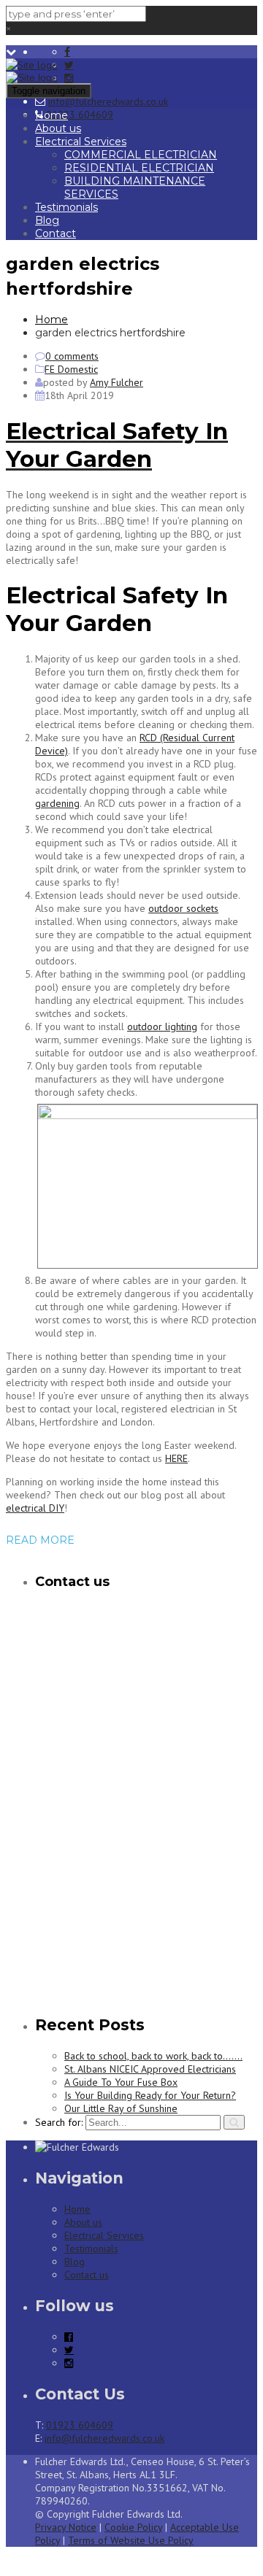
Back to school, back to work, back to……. (153, 2055)
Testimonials (66, 207)
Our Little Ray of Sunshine (121, 2108)
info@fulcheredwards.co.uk (108, 101)
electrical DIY (35, 1508)
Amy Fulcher (116, 382)
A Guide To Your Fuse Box (121, 2082)
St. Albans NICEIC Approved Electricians (150, 2069)
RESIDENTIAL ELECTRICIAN (139, 167)
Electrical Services (80, 141)
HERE (176, 1458)
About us (58, 128)
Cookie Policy (133, 2527)
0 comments (72, 356)
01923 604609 (79, 114)
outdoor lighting (162, 1026)
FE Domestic (71, 369)
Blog (47, 220)
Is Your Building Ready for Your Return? (150, 2095)
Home (51, 115)
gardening (57, 803)
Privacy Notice (65, 2527)
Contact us (86, 2274)
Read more (40, 1540)
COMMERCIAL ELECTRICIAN (140, 154)
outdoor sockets (183, 908)
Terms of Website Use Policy (131, 2540)
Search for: (59, 2122)
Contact (55, 233)
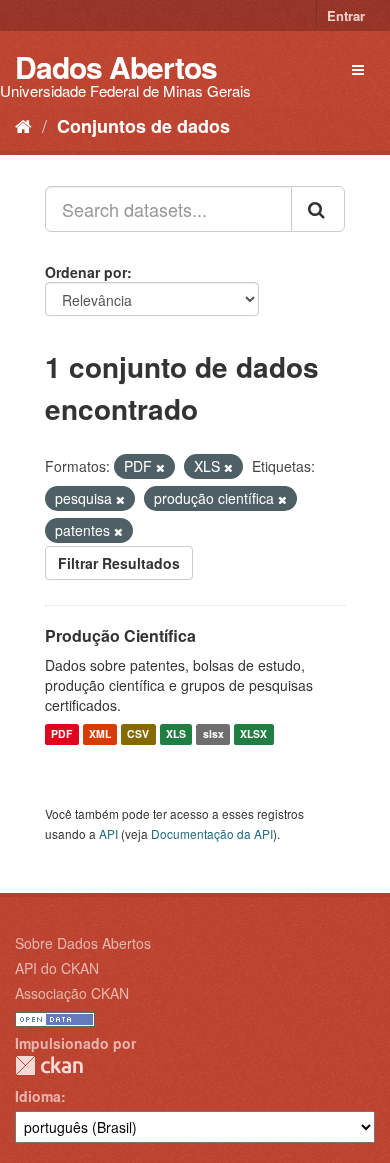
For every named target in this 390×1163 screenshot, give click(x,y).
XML (100, 734)
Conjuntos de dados (143, 126)
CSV (138, 734)
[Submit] (318, 209)
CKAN (49, 1065)
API (108, 833)
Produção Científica (120, 635)
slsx (213, 734)
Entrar (346, 15)
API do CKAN (57, 968)
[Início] (23, 125)
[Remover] (160, 467)
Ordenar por (86, 272)
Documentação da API (212, 833)
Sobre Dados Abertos (83, 943)
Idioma (38, 1096)
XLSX (253, 734)
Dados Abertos (116, 66)
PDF (61, 734)
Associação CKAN (72, 993)
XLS (176, 734)
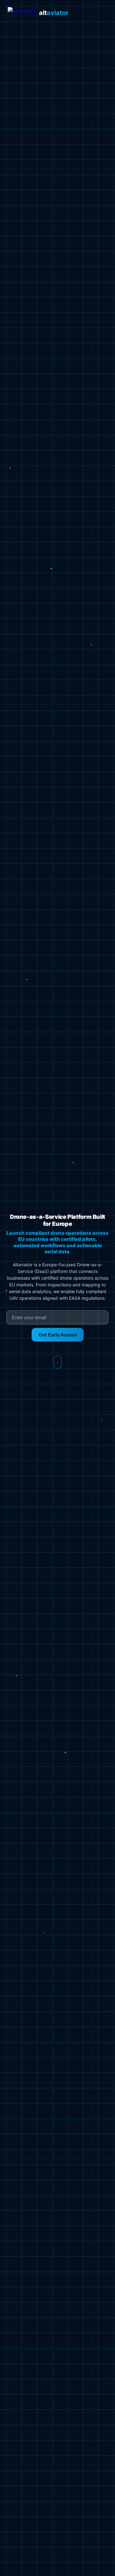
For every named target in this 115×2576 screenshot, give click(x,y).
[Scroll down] (57, 1362)
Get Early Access (58, 1334)
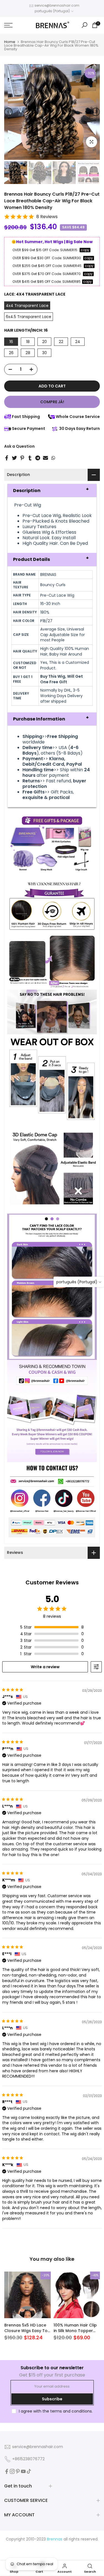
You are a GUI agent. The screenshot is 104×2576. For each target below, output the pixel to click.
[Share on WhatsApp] (53, 457)
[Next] (96, 112)
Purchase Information (39, 719)
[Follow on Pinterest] (17, 2471)
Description (26, 490)
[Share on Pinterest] (22, 457)
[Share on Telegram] (37, 457)
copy (85, 250)
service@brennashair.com (56, 5)
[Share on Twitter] (14, 457)
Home (9, 42)
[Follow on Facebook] (6, 2471)
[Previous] (8, 112)
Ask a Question (19, 446)
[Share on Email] (45, 457)
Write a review (45, 1667)
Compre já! (52, 402)
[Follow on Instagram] (12, 2471)
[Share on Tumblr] (29, 457)
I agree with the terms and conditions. (56, 2411)
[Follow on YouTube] (23, 2471)
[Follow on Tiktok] (28, 2471)
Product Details (31, 559)
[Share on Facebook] (6, 457)
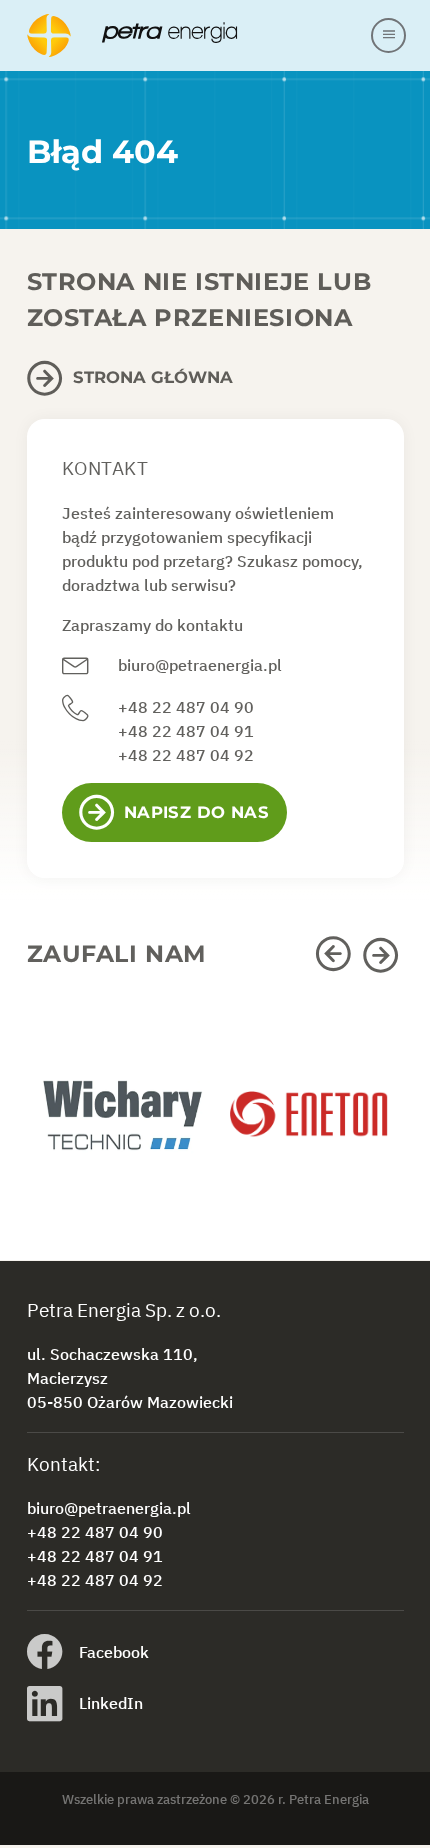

◇ ◇ ◇ ◇ ◇

» EXERCISE PROMPT: Lines containing the word "Share" must all be returned from the material above.

» RESPONSE:
[Share on WhatsApp] (53, 457)
[Share on Pinterest] (22, 457)
[Share on Telegram] (37, 457)
[Share on Twitter] (14, 457)
[Share on Email] (45, 457)
[Share on Tumblr] (29, 457)
[Share on Facebook] (6, 457)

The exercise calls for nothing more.